I have been exercising a lot in the last month or so. Month. I have probably lost about 10 lbs. I don't really have a goal. I really need to lose betwixt 30 and 50 lbs; now 20 - 40. That said, I am just kind of enjoying the exercise, believe it or not. You don't get this overweight because you customarily like exercise. I don't dislike exercise; it's more that I just really like to eat. A month ago I was the heaviest I have ever been. Now I am probably as light as I've been in a year or two. The idea of actually losing, say, 40 lbs seems so far fetched to me. Would I even look like me? Would I feel wimpy and... well, light in the loafers? There's something to knowing you outweigh most people. You feel strong.

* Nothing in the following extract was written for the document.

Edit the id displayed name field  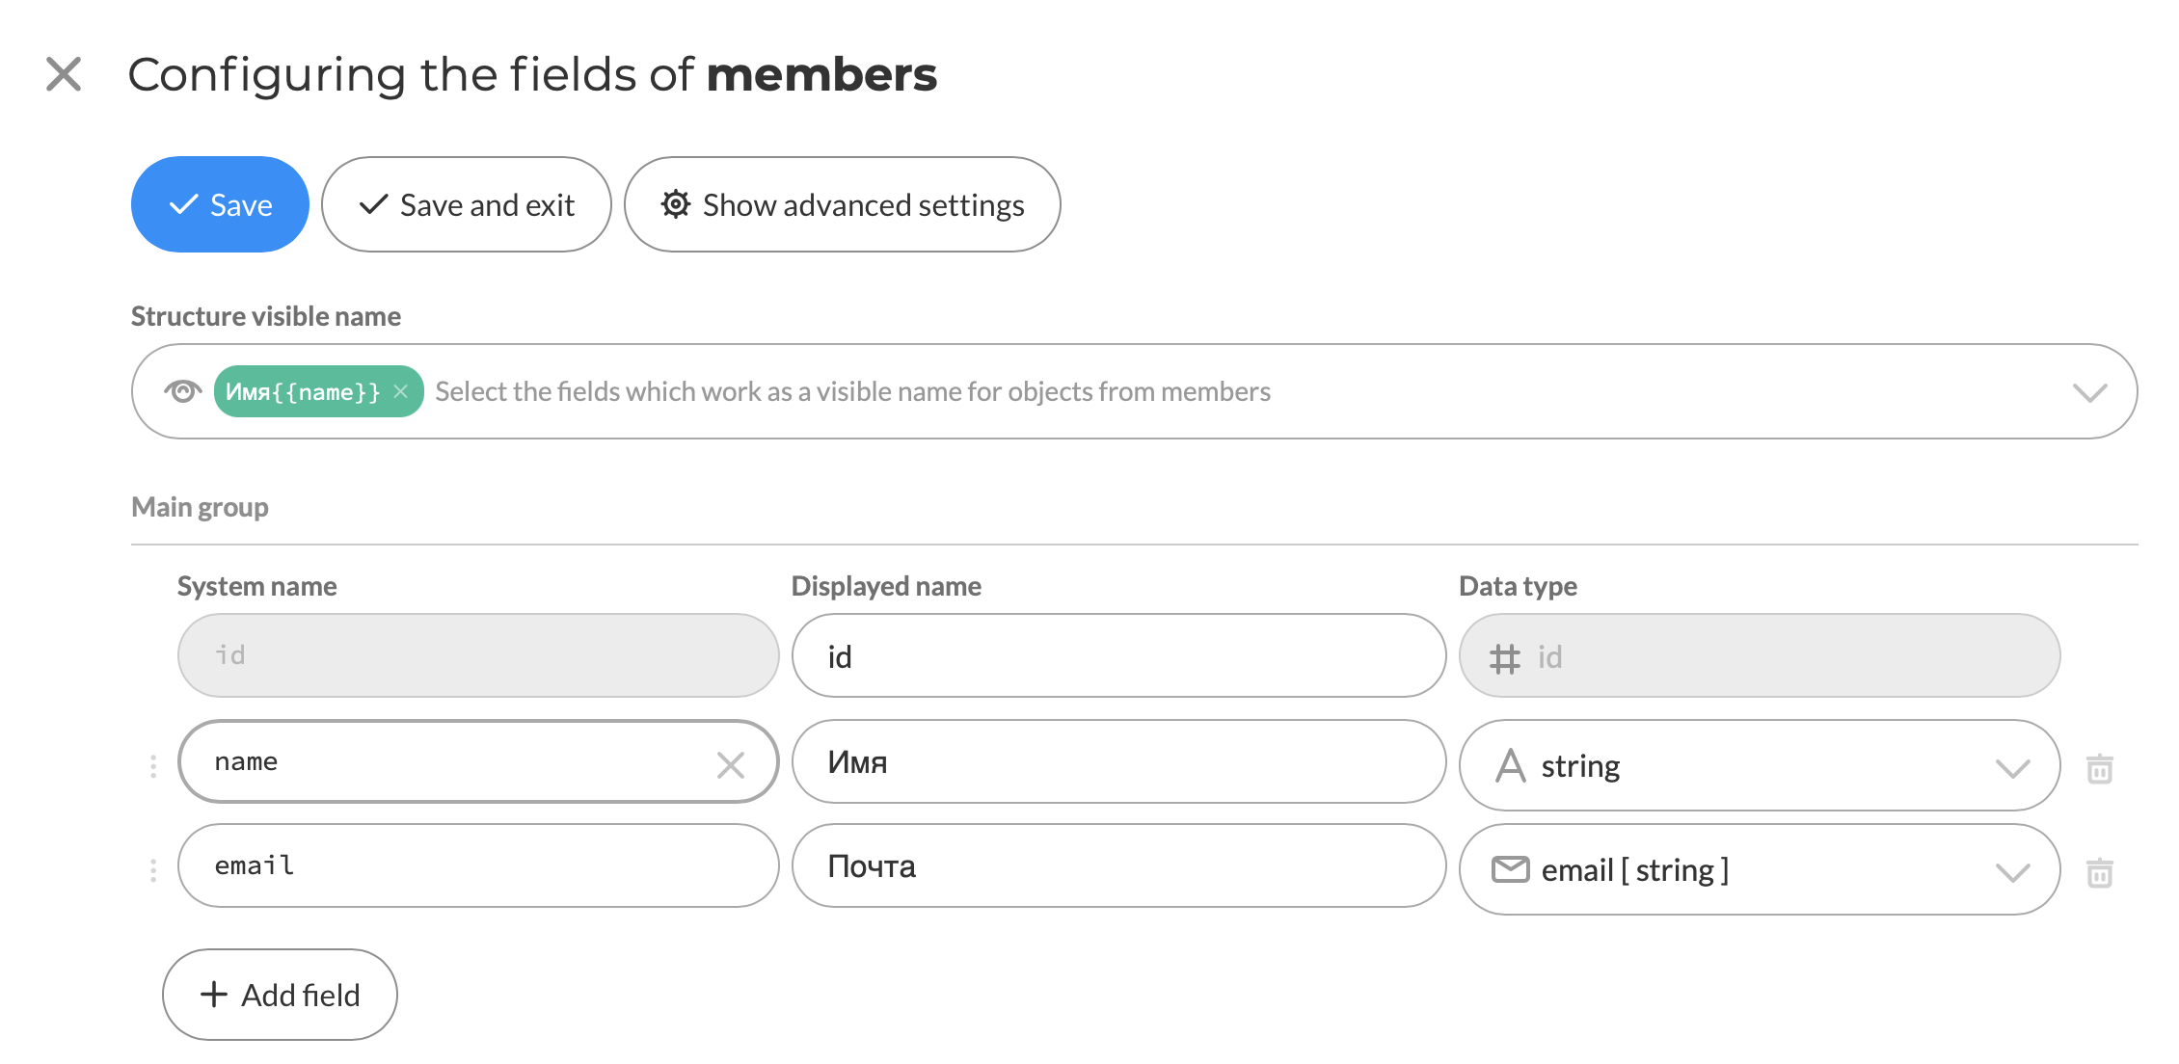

It just seemed more 'family friendly'
to put a statue here rather than a
 picture of some actual beef-cake.
Now, if I lost 40 lbs, I would be as light as I have been in the last 7 or 8 years. I don't think I'd fit into any of my clothes - maybe my 'skinny clothes', but I can't say for sure.

What really makes me want to lose that much weight is the idea that I'd really be able to run well. I like jogging, and have been at one or two times in my life a pretty decent middle-distance runner. The jogging is coming along now, but in the sentiment of a bud, I just kind of bob along. I am going further each time, and perhaps a little faster, but at this weight I can't push it: too hard on the knees and shins.

And then the thought crossed my mind today: I'd like to get up to the 10 k, and be able to keep up with my friend Dave. Of course, he jogs at 6 am. And no matter how much weight I lose, that is just not going to happen.

2 comments:

  1. he won't admit to feeling chuffed about this post but he did have a smug smile when he called me to the computer to read it.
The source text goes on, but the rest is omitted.